Итак, одно явление существует в зависимости от другого, а другое – от третьего и т.д., а все они, в свою очередь, зависят от сознания, которое связывает все эти явления воедино. Значит, существует связь всеобщей взаимозависимости. Иначе говоря, если явление А зависит от явления В, а явление В зависит от С, то А также зависит от С. Кроме того А и В зависят от С, В и С зависят от А, А и С зависят от В и т.п.[116].
Школа хуаянь восприняла принцип понимания ранними буддистами понятия “причинность”, но самой теории причинности дала, как и другие школы позднего буддизма, конкретную интерпретацию. В учении хуаянь теряет свою значимость формула “двенадцати звеньев цепи причинном зависимости”, однако третий пункт абсолютизируется. Но в отличие от учения йогачаров (а вслед за ними и учения фасян) хуаяньские мыслители пытаются избежать крайности субъективного идеализма и в то же время отрицают объективное существование материального мира, выдвинув идею взаимообусловленности сознания и предметов внешнего мира, где сознание все-таки является определяющим по отношению к материальным предметам. Поэтому сознание выступает как.основная причина, а предметы внешнего мира – как дополнительная.
Возникает естественный вопрос: как понималось само сознание – как субстанция или как субъект? В своем сочинении «Три драгоценности в понимании дхарм сутры “Хуаянь цзин”» Фа Цзан говорит, что сознание (синь) включает в себя две стороны. Первая – это единый разум (и синь), означающий в конечном итоге универсальный разум, вторая – это двоякий разум (эр цзянь синь), который понимается как разум отдельного индивида, проецирующий мир. Обе эти стороны неразрывно связаны друг с другом, не могут проявляться независимо друг от друга, т.е. во всех индивидуальных разумах постоянно и одновременно присутствует универсальный разум.

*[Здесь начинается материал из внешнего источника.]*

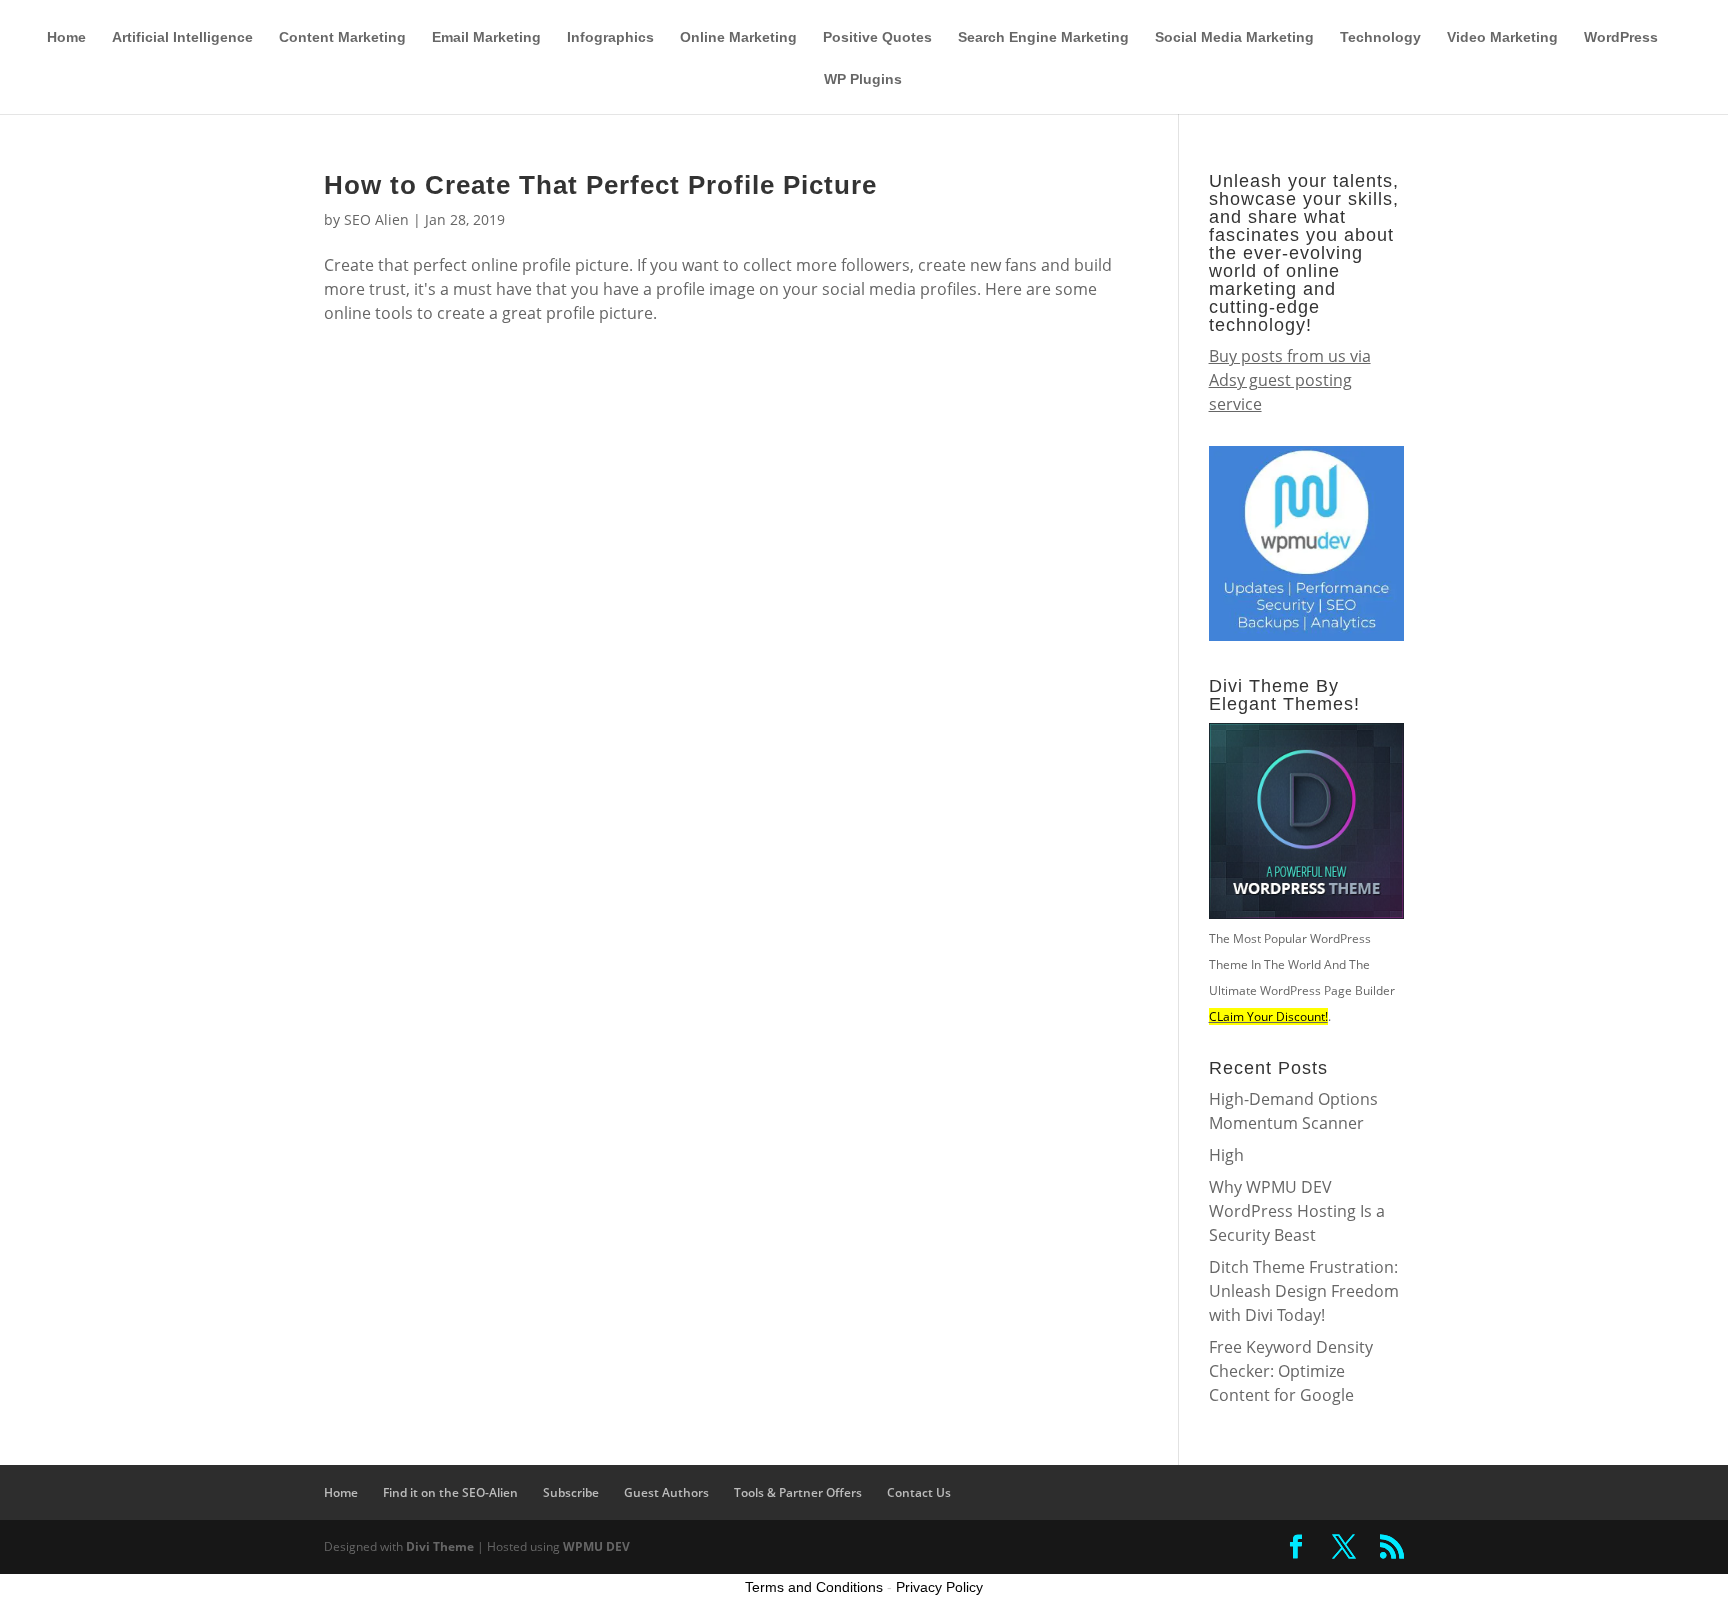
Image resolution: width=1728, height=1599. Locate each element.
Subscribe (1224, 15)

Таким образом, в данном случае сознание понимается и как субстанция и как субъект. В следующем параграфе мы вернемся к этому вопросу. Здесь же необходимо еще отметить, что теория причинности школы хуаянь исключает учение о карме. Та-
[33]
кой вывод следует из того, что хуаянь не признает путь достижения нирваны через многочисленные перерождения, ибо нет никакой нирваны вне сансары. Это обосновывалось школой хуаянь в ее учениях о дхарме и Едином, которые также будут рассмотрены ниже.
3. УЧЕНИЕ ОБ ЭЛЕМЕНТАХ БЫТИЯ (ДХАРМАХ)
Учение о дхармах – центральный пункт всей буддийской философии. По словам О.О. Розенберга, «понятие “дхармы” в буддийской философии имеет столь выдающееся значение, что система буддизма в известном смысле может быть названа теорией дхарм»[117]. Однако невозможно найти во всей буддийской литературе одинакового определения и трактовки этого понятия: почти каждая школа давала ему свою интерпретацию. Это породило множество толкований “дхармы” и в научной буддологической литературе. Глубокий анализ значений этого термина был произведен О.О. Розенбергом. Он пришел к выводу о том, что данный термин в буддийской литературе встречается в следующих значениях:
1) качество, атрибут, сказуемое;
2) субстанциальный носитель, трансцендентный субстрат единичного элемента сознательной жизни;
3) элемент, т.е. составной элемент сознательной жизни;
4) нирвана, т.е. “Дхарма” par excellence объект изучения Будды;
5) абсолютное, истинно-реальное и т.п.;
6) учение, религия Будды;
7) вещь, предмет, объект, явление[118].
Многозначность термина “дхарма” породила в буддийской литературе множество классификаций его значений. Как считает О.О. Розенберг, “наиболее известными классификациями являются разделения дхарм на “подверженные бытию” и ” не подверженные бытию”; на “связанные с волнением” и “не связанные с волнением”; на “благоприятные и неблагоприятные”[119].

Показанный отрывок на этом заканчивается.